Toyota Research Institute (TRI) yesterday unveiled a generative artificial intelligence (AI) technique to amplify vehicle designers. Currently, designers leverage publicly available text-to-image generative AI tools as an early step in their creative process. With the new technique, designers can add initial design sketches and engineering constraints into the process, cutting down the iterations needed to reconcile design and engineering considerations.
TRI researchers released two papers describing how the technique incorporates precise engineering constraints into the design process. Constraints like drag (which affects fuel efficiency) and chassis dimensions like ride height and cabin dimensions (which affect handling, ergonomics, and safety) can now be implicitly incorporated into the generative AI process.
The team tied principles from optimization theory, used extensively for computer-aided engineering, to text-to-image-based generative AI. The resulting algorithm allows the designer to optimize engineering constraints while maintaining their text-based stylistic prompts to the generative AI process.

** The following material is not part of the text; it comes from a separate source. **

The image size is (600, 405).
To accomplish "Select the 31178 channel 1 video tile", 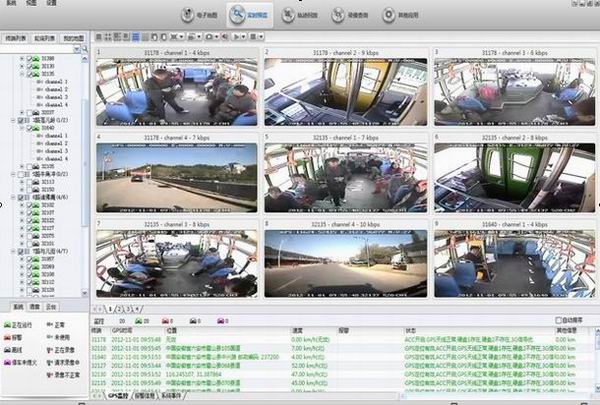I will tap(175, 92).
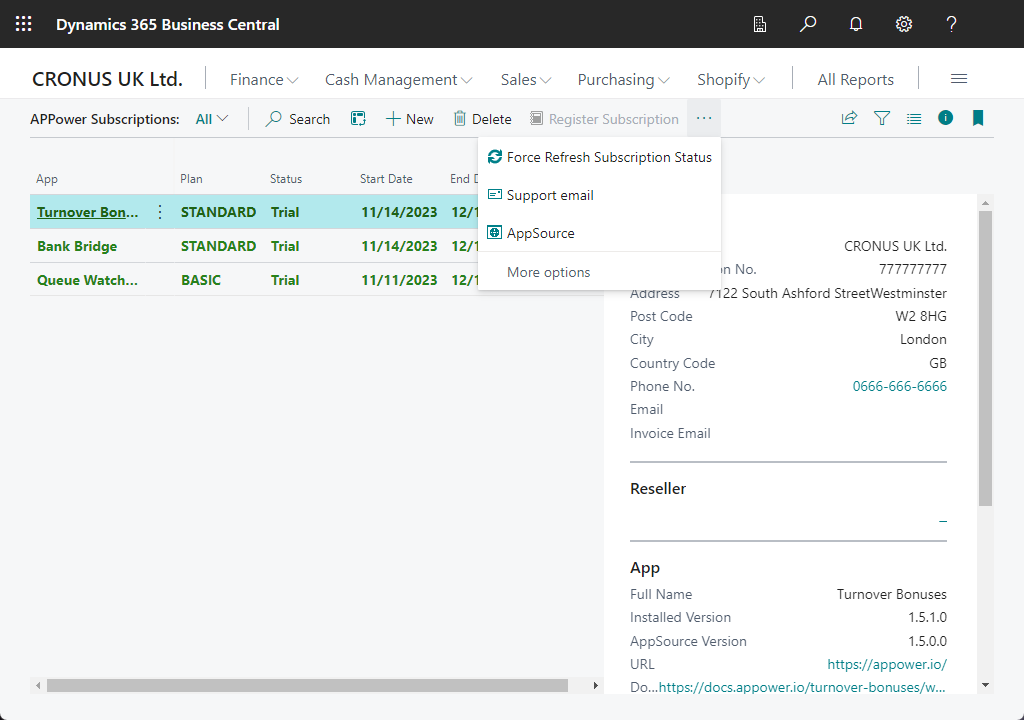
Task: Click the search magnifier in top bar
Action: pyautogui.click(x=808, y=24)
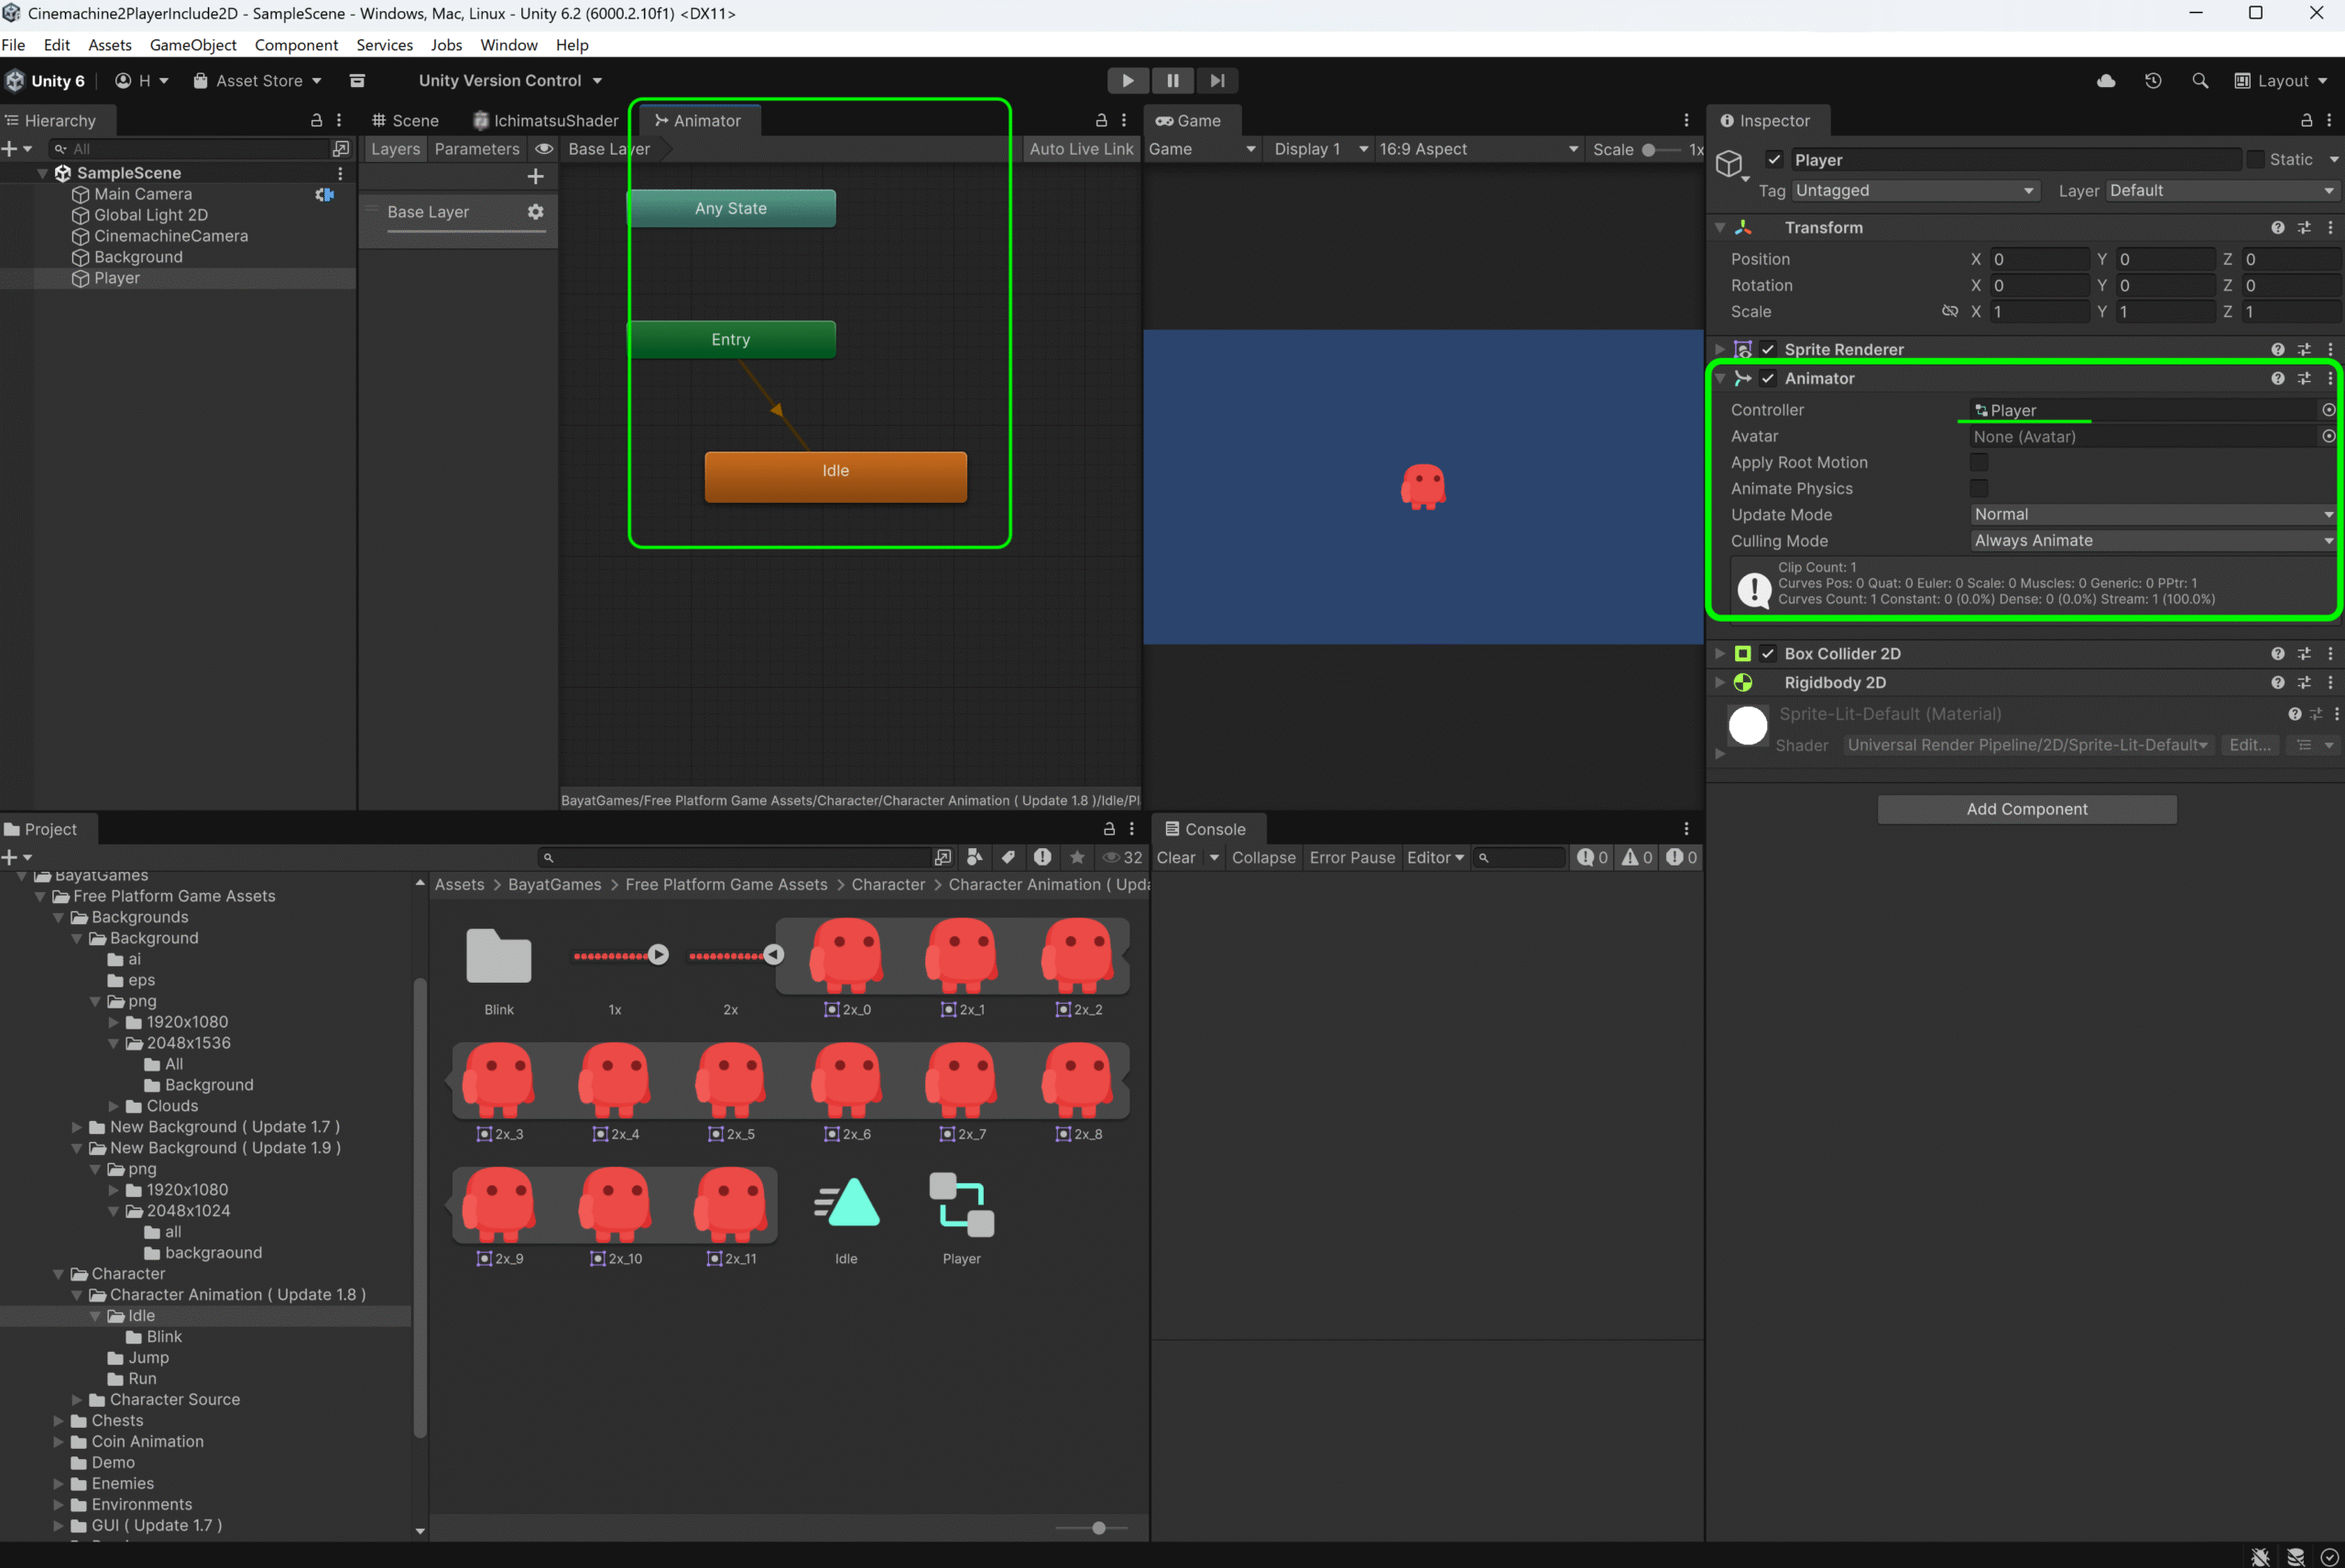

As an example, a designer can request, via text prompt, a suite of designs based on an initial prototype sketch with specific stylistic properties like "sleek," "SUV-like," and "modern" while also optimizing a quantitative performance metric. In the research paper, the team focused specifically on aerodynamic drag. The approach can also optimize any other performance metrics or constraints inferred from a design image.
By incorporating engineering constraints directly into the design process, this tool could also help Toyota design electrified vehicles more quickly and efficiently.
"Generative AI tools are often used as inspiration for designers, but cannot handle the complex engineering and safety considerations that go into actual car design," said Avinash Balachandran, director of TRI's Human Interactive Driving (HID) Division, whose team worked on the technology. "This technique combines Toyota's traditional engineering strengths with the state-of-the-art capabilities of modern generative AI."